原文抜粋
************
2022年が始まったと思ったら、すでにもう1月も終わり。
1年間は、12個の1か月で構成されていて、12個のうちの1個がすでに終わってしまったことに驚いています。
昨年1年間は少し思うところもあり、このリーガルエッセイの更新頻度がかなり少なくなっていました。
発信の手段が増えたこともあり、ここでの発信へのこだわりの気持ちが少し薄れていたような気もします。
でも、少し離れて思うのは、やはり、私にとって、このリーガルエッセイは、初めて、外への発信をスタートした大事なよりどころだなということ。
これからも大事に育てていけたらなと思います。

さて、先週話題になったニュースといえば、大学共通テストのカンニング事件。
何者かが、試験中に試験問題を撮影し、そのデータを、ある家庭教師紹介サイトに登録していた学生に送り、家庭教師としての実力を試すためのテストである旨説明し、その問題に対する回答を求めたという不正が行われたというのです。
報道によれば、後日、19歳の大学生が警察署に出頭したとのこと。
大学生は、大学に通いながら、他の大学進学を目指していたなどと報じられています。

捜査は始まったばかり。
まだ事実が解明されたといえる状況ではないため、事件に関する具体的なコメントは避け、少し一般的な話をしてみたいと思います。

まず、実際このようなことが行われていたとしたら、大学生の行為は犯罪にあたるのか?という点。

大学生の行為は、偽計業務妨害罪という犯罪にあたる可能性があります。

偽計業務妨害罪の「偽計」というのは、人をだましたりすること。
受験生は、受験にあたって決められたルールに従う必要があります。
ルールを守っているふりをしながら、実は、受験のルールを守らずに受験に臨んでいたら、それは、試験官をだましているということになります。
共通テストでも、試験中に試験問題を撮影し、それを外部に流出させて、他人に問題を解かせてその解答を解答用紙に書くことなど禁止されていて、にもかかわらず、こっそりそのようなことをすることは、「偽計」という要件にあたります。
でも、もしかしたら、「業務妨害」というところがぴんと来ないというかたもいるかもしれませんね。

実際、試験の最中に発覚してその試験会場が混乱に陥ったなどという事情がないから、いったい何が妨害されたというのか?という感覚ももっともです。

この「業務妨害」とは、実際に、何らかの業務が妨害されたことが要件とされているものではありません。
あくまでも、妨害の結果発生のおそれがある行為があれば、「業務妨害」といえるのです。
では、今回の件、妨害の結果発生のおそれがある行為といえるのか?
結論は、いえると思います。

試験中に試験問題を撮影し、それを外部に流出させて、他人に問題を解かせようとする不正が行われたら、それがその場で発覚した場合、発見した試験官が、その受験生を試験会場となっているその部屋から退出させて、事情を聞いたり、スマホの確認をしたりといった対応を迫られるでしょうし、本来試験会場で見回りをするはずだったその試験官の代替要員手配にも追われるでしょう。
************
項目一覧
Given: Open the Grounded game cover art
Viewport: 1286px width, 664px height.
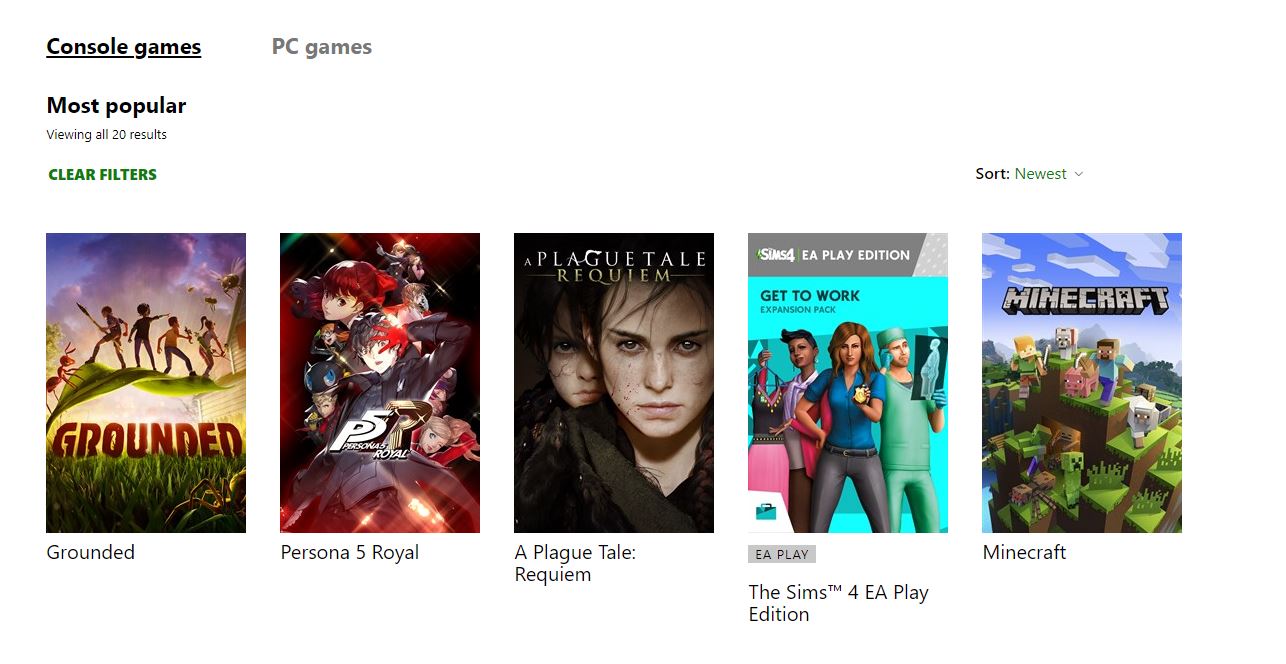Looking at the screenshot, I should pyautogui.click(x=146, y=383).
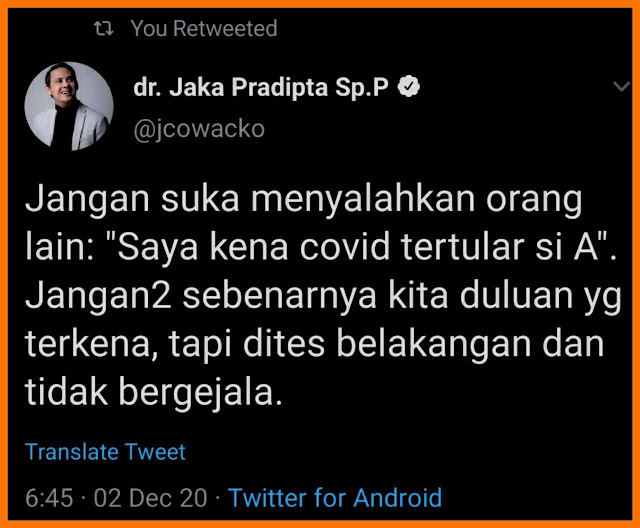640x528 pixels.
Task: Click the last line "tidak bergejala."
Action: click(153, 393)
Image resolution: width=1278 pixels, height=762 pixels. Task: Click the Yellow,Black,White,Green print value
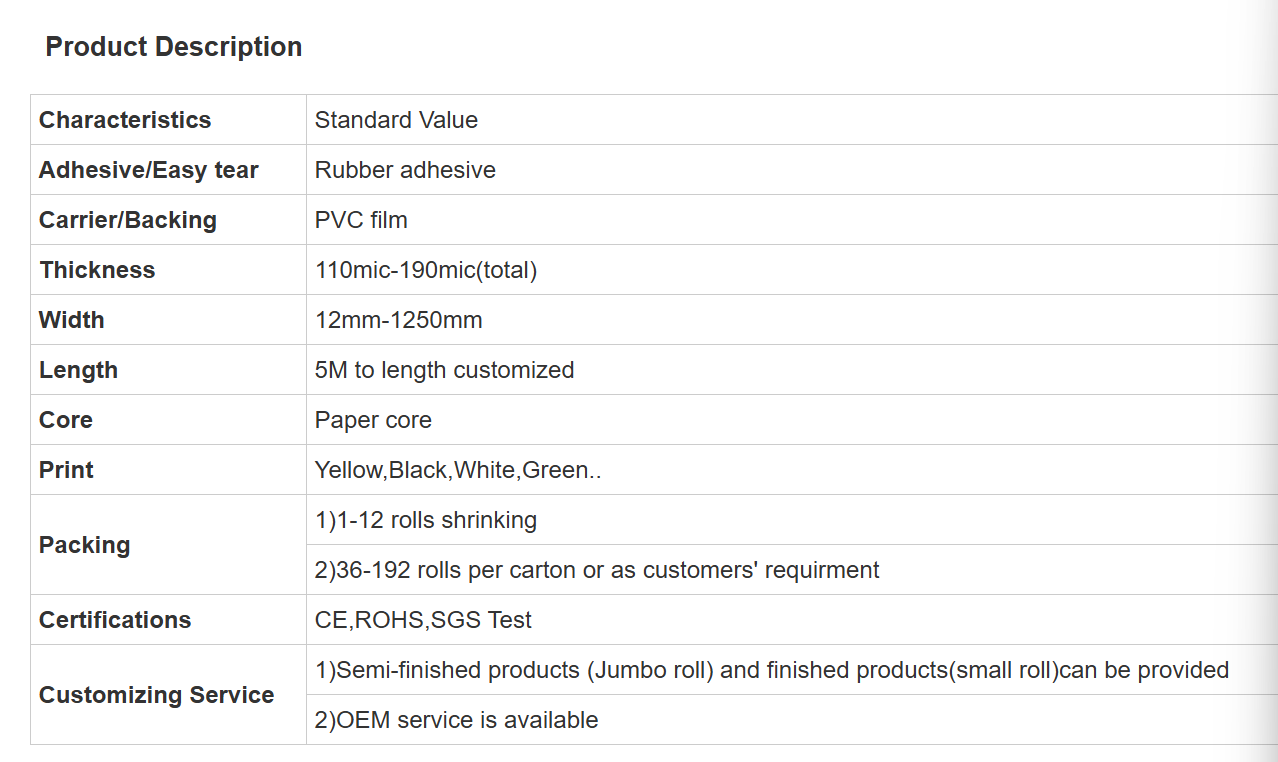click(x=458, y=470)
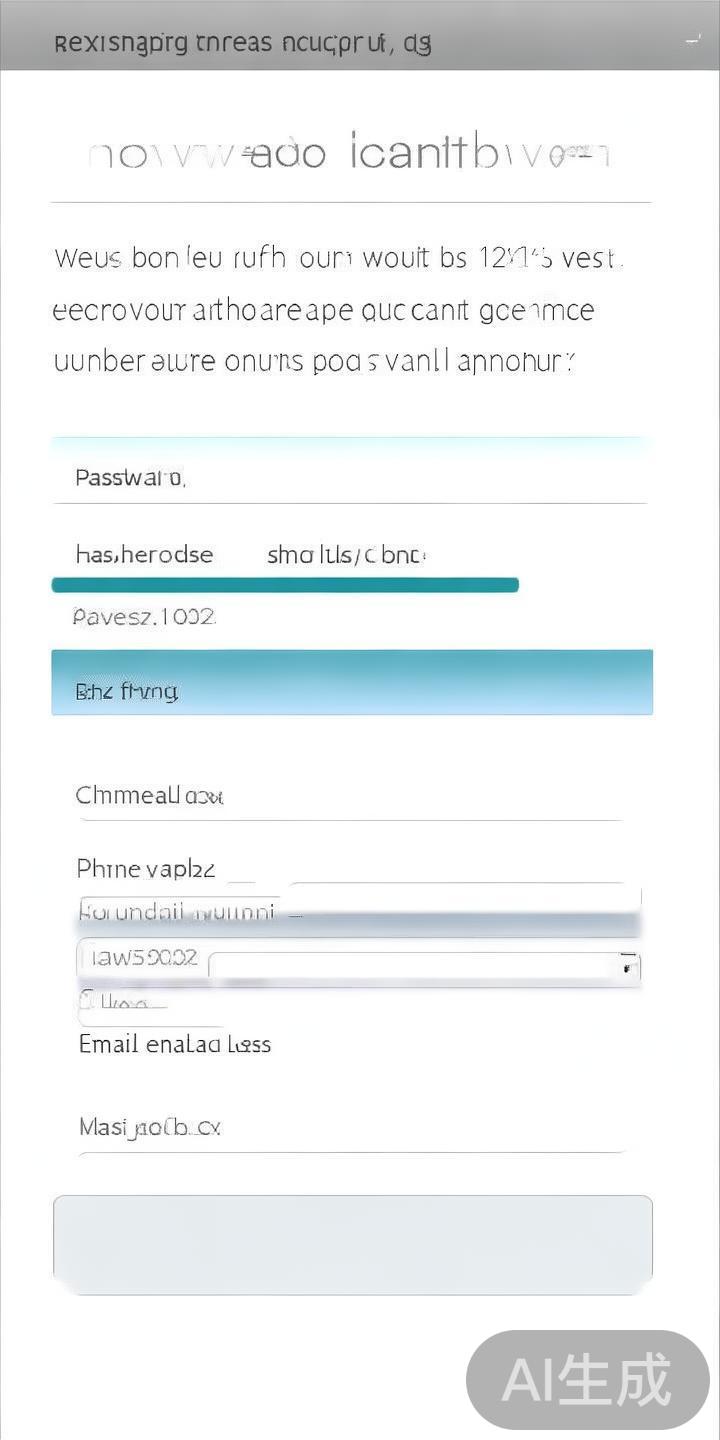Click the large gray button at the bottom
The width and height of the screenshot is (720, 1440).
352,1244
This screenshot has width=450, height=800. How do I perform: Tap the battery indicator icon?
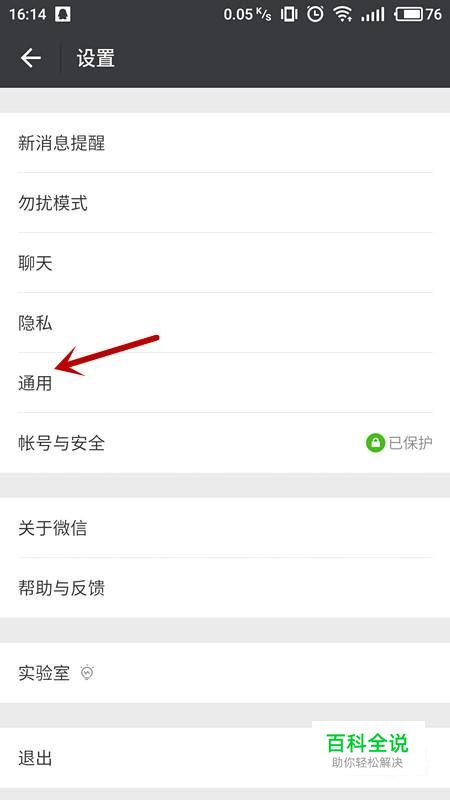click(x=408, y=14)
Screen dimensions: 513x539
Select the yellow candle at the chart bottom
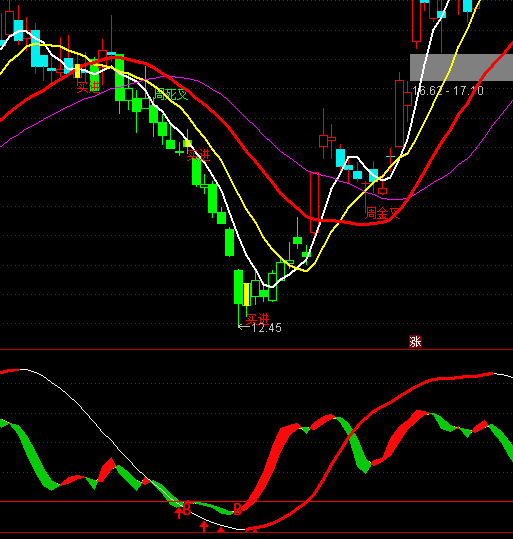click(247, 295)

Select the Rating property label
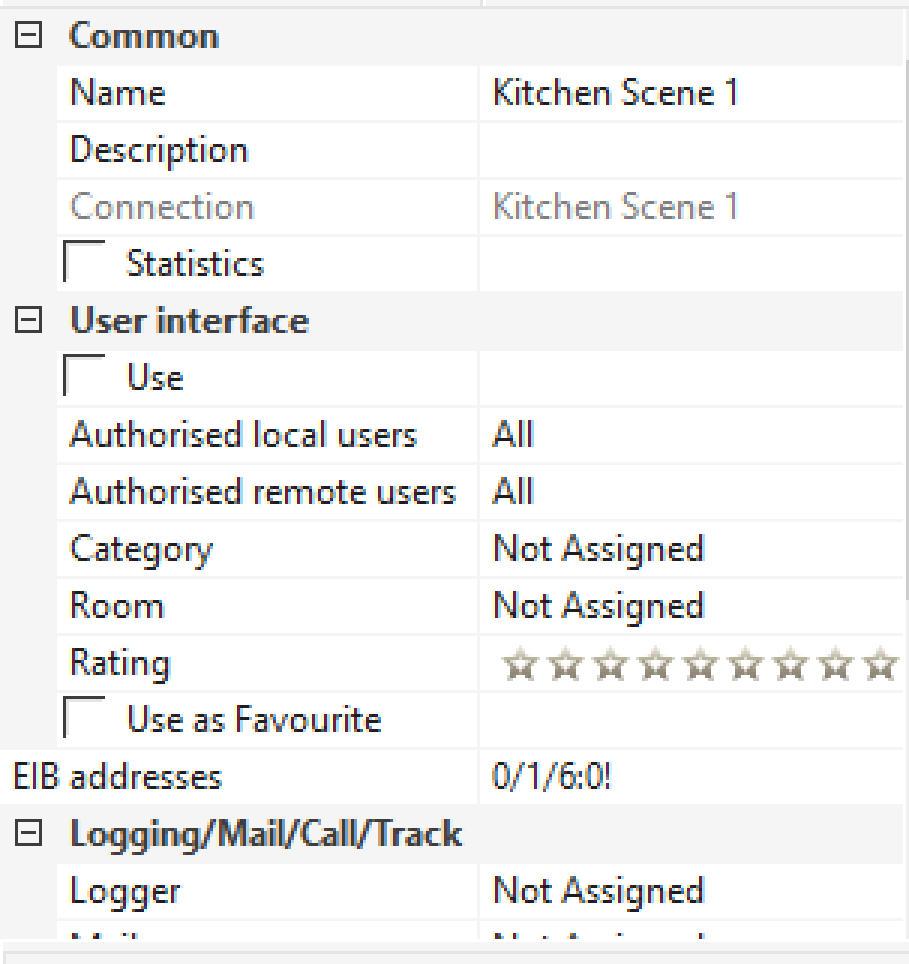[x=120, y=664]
************
課題の目的
原文のうち、「報道によれば、後日、19歳の大学生が警察署に出頭したとのこと。」で始まり「ているということになります。」で終わる部分を、一字一句変えずに書き写しなさい。 記録は原文の内容とは関係がない。

課題の解答
報道によれば、後日、19歳の大学生が警察署に出頭したとのこと。
大学生は、大学に通いながら、他の大学進学を目指していたなどと報じられています。

捜査は始まったばかり。
まだ事実が解明されたといえる状況ではないため、事件に関する具体的なコメントは避け、少し一般的な話をしてみたいと思います。

まず、実際このようなことが行われていたとしたら、大学生の行為は犯罪にあたるのか?という点。

大学生の行為は、偽計業務妨害罪という犯罪にあたる可能性があります。

偽計業務妨害罪の「偽計」というのは、人をだましたりすること。
受験生は、受験にあたって決められたルールに従う必要があります。
ルールを守っているふりをしながら、実は、受験のルールを守らずに受験に臨んでいたら、それは、試験官をだましているということになります。